• [TASK DESCRIPTION]: Your answer should be the lines of the listing that contain the word "blue".

• [DATASET EXCERPTS]:
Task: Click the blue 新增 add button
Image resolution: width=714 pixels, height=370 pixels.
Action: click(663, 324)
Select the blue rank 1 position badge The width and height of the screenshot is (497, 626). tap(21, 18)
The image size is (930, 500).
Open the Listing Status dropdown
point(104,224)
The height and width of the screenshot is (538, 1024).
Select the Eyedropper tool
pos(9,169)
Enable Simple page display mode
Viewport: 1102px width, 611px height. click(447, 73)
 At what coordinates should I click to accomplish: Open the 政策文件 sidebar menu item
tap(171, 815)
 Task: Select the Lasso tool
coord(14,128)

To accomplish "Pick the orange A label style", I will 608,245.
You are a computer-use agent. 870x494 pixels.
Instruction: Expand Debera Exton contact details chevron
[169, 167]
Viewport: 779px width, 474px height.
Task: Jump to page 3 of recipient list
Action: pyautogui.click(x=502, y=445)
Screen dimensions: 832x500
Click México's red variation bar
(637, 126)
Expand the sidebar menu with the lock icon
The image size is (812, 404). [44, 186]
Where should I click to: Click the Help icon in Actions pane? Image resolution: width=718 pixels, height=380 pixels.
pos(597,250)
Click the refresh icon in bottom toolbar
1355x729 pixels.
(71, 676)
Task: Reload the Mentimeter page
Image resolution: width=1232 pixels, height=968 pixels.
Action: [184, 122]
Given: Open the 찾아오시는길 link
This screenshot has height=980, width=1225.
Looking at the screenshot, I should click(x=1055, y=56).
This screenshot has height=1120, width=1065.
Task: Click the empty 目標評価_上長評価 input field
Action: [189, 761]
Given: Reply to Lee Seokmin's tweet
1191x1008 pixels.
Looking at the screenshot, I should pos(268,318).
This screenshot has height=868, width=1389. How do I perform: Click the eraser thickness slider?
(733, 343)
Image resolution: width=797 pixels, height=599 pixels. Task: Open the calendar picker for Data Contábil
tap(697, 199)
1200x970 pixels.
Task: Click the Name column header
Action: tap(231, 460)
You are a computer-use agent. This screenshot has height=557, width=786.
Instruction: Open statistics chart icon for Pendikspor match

• [RESPONSE AREA]:
Task: Click the blue 新增 add button
Select the blue rank 1 position badge The width and height of the screenshot is (497, 626). tap(21, 18)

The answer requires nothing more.